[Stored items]
======

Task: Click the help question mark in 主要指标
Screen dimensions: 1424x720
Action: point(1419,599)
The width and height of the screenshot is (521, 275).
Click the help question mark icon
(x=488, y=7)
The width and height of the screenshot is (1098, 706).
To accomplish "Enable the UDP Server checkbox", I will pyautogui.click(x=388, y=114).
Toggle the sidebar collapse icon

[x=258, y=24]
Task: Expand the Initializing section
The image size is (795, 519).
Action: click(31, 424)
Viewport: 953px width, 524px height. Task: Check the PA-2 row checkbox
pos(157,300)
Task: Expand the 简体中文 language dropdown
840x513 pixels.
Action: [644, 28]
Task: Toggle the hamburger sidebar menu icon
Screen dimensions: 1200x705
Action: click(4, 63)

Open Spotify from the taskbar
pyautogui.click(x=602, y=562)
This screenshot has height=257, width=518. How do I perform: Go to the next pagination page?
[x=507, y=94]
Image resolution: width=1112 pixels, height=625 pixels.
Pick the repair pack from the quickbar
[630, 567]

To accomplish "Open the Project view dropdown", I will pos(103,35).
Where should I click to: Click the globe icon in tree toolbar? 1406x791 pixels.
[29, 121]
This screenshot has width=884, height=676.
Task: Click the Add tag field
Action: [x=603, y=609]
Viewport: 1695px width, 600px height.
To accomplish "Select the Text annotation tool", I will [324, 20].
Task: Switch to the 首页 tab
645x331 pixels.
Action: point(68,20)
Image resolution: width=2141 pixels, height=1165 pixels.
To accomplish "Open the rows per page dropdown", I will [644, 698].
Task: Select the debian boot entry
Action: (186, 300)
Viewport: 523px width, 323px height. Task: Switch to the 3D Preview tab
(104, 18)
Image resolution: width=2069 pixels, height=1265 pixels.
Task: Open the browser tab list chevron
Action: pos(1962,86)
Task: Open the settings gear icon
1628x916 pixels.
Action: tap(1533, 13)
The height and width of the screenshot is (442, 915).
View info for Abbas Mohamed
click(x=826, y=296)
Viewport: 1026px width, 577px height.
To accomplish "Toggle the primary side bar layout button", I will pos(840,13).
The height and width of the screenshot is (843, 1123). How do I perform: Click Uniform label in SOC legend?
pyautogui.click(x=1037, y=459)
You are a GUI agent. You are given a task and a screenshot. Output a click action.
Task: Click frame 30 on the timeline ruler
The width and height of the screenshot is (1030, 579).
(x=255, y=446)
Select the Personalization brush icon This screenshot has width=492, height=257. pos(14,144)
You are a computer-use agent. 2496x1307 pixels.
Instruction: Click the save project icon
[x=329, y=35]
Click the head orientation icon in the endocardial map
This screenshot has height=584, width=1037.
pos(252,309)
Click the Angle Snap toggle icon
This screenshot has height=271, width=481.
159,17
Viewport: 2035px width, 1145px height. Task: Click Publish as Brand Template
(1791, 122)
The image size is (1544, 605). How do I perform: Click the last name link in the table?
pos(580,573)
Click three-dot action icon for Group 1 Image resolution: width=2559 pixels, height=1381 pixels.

======

What to produce: Your answer should consist of every record, printed exactly as given.

Reply:
Task: Click the help question mark in 主要指标
Screen dimensions: 1424x720
Action: point(1419,599)
The width and height of the screenshot is (521, 275).
Click the help question mark icon
(x=488, y=7)
The width and height of the screenshot is (1098, 706).
To accomplish "Enable the UDP Server checkbox", I will pyautogui.click(x=388, y=114).
Toggle the sidebar collapse icon

[x=258, y=24]
Task: Expand the Initializing section
The image size is (795, 519).
Action: click(31, 424)
Viewport: 953px width, 524px height. Task: Check the PA-2 row checkbox
pos(157,300)
Task: Expand the 简体中文 language dropdown
840x513 pixels.
Action: [644, 28]
Task: Toggle the hamburger sidebar menu icon
Screen dimensions: 1200x705
Action: click(4, 63)

Open Spotify from the taskbar
pyautogui.click(x=602, y=562)
This screenshot has height=257, width=518. How do I perform: Go to the next pagination page?
[x=507, y=94]
Image resolution: width=1112 pixels, height=625 pixels.
Pick the repair pack from the quickbar
[630, 567]

To accomplish "Open the Project view dropdown", I will pos(103,35).
Where should I click to: Click the globe icon in tree toolbar? 1406x791 pixels.
[29, 121]
This screenshot has width=884, height=676.
Task: Click the Add tag field
Action: [x=603, y=609]
Viewport: 1695px width, 600px height.
To accomplish "Select the Text annotation tool", I will [324, 20].
Task: Switch to the 首页 tab
645x331 pixels.
Action: point(68,20)
Image resolution: width=2141 pixels, height=1165 pixels.
To accomplish "Open the rows per page dropdown", I will [644, 698].
Task: Select the debian boot entry
Action: (186, 300)
Viewport: 523px width, 323px height. Task: Switch to the 3D Preview tab
(104, 18)
Image resolution: width=2069 pixels, height=1265 pixels.
Task: Open the browser tab list chevron
Action: pos(1962,86)
Task: Open the settings gear icon
1628x916 pixels.
Action: tap(1533, 13)
The height and width of the screenshot is (442, 915).
View info for Abbas Mohamed
click(x=826, y=296)
Viewport: 1026px width, 577px height.
To accomplish "Toggle the primary side bar layout button", I will pos(840,13).
The height and width of the screenshot is (843, 1123). How do I perform: Click Uniform label in SOC legend?
pyautogui.click(x=1037, y=459)
You are a GUI agent. You are given a task and a screenshot. Output a click action.
Task: Click frame 30 on the timeline ruler
The width and height of the screenshot is (1030, 579).
(x=255, y=446)
Select the Personalization brush icon This screenshot has width=492, height=257. pos(14,144)
You are a computer-use agent. 2496x1307 pixels.
Instruction: Click the save project icon
[x=329, y=35]
Click the head orientation icon in the endocardial map
This screenshot has height=584, width=1037.
pos(252,309)
Click the Angle Snap toggle icon
This screenshot has height=271, width=481.
159,17
Viewport: 2035px width, 1145px height. Task: Click Publish as Brand Template
(1791, 122)
The image size is (1544, 605). How do I perform: Click the last name link in the table?
pos(580,573)
Click three-dot action icon for Group 1 Image resolution: width=2559 pixels, height=1381 pixels.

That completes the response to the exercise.